Convert the material below into a JSON list of strings, with one string per line and no blank lines.

┌─ Source records

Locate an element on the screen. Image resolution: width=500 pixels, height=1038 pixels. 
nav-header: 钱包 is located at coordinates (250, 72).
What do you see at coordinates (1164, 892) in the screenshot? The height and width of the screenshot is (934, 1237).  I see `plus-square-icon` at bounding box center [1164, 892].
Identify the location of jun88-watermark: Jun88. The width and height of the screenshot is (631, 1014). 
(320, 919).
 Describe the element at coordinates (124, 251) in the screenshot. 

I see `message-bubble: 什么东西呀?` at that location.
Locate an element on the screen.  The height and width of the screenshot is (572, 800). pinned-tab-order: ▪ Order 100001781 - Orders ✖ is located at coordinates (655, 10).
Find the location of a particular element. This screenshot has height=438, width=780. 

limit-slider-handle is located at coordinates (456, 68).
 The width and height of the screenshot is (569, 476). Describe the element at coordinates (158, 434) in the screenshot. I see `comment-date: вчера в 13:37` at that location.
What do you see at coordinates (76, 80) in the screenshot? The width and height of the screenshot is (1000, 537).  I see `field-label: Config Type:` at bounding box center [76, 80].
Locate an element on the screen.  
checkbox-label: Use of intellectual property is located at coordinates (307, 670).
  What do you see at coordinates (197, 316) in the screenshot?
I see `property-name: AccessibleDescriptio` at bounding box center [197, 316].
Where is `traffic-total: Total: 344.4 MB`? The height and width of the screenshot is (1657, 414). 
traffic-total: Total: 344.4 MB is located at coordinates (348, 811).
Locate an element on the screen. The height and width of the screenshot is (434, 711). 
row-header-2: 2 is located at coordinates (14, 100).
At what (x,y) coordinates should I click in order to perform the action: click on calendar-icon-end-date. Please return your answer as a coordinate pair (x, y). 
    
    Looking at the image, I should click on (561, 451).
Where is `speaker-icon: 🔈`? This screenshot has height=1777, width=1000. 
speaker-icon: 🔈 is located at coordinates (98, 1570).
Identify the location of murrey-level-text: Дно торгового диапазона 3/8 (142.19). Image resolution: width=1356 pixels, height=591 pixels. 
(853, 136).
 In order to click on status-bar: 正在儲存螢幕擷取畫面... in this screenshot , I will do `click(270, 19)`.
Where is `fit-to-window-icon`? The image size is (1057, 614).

└─

Completed exercise
[
  "Locate an element on the screen. Image resolution: width=500 pixels, height=1038 pixels. ",
  "nav-header: 钱包 is located at coordinates (250, 72).",
  "What do you see at coordinates (1164, 892) in the screenshot? The height and width of the screenshot is (934, 1237).  I see `plus-square-icon` at bounding box center [1164, 892].",
  "Identify the location of jun88-watermark: Jun88. The width and height of the screenshot is (631, 1014). ",
  "(320, 919).",
  " Describe the element at coordinates (124, 251) in the screenshot. ",
  "I see `message-bubble: 什么东西呀?` at that location.",
  "Locate an element on the screen.  The height and width of the screenshot is (572, 800). pinned-tab-order: ▪ Order 100001781 - Orders ✖ is located at coordinates (655, 10).",
  "Find the location of a particular element. This screenshot has height=438, width=780. ",
  "limit-slider-handle is located at coordinates (456, 68).",
  " The width and height of the screenshot is (569, 476). Describe the element at coordinates (158, 434) in the screenshot. I see `comment-date: вчера в 13:37` at that location.",
  "What do you see at coordinates (76, 80) in the screenshot? The width and height of the screenshot is (1000, 537).  I see `field-label: Config Type:` at bounding box center [76, 80].",
  "Locate an element on the screen.  ",
  "checkbox-label: Use of intellectual property is located at coordinates (307, 670).",
  "  What do you see at coordinates (197, 316) in the screenshot?",
  "I see `property-name: AccessibleDescriptio` at bounding box center [197, 316].",
  "Where is `traffic-total: Total: 344.4 MB`? The height and width of the screenshot is (1657, 414). ",
  "traffic-total: Total: 344.4 MB is located at coordinates (348, 811).",
  "Locate an element on the screen. The height and width of the screenshot is (434, 711). ",
  "row-header-2: 2 is located at coordinates (14, 100).",
  "At what (x,y) coordinates should I click in order to perform the action: click on calendar-icon-end-date. Please return your answer as a coordinate pair (x, y). ",
  "    Looking at the image, I should click on (561, 451).",
  "Where is `speaker-icon: 🔈`? This screenshot has height=1777, width=1000. ",
  "speaker-icon: 🔈 is located at coordinates (98, 1570).",
  "Identify the location of murrey-level-text: Дно торгового диапазона 3/8 (142.19). Image resolution: width=1356 pixels, height=591 pixels. ",
  "(853, 136).",
  " In order to click on status-bar: 正在儲存螢幕擷取畫面... in this screenshot , I will do `click(270, 19)`.",
  "Where is `fit-to-window-icon`? The image size is (1057, 614)."
]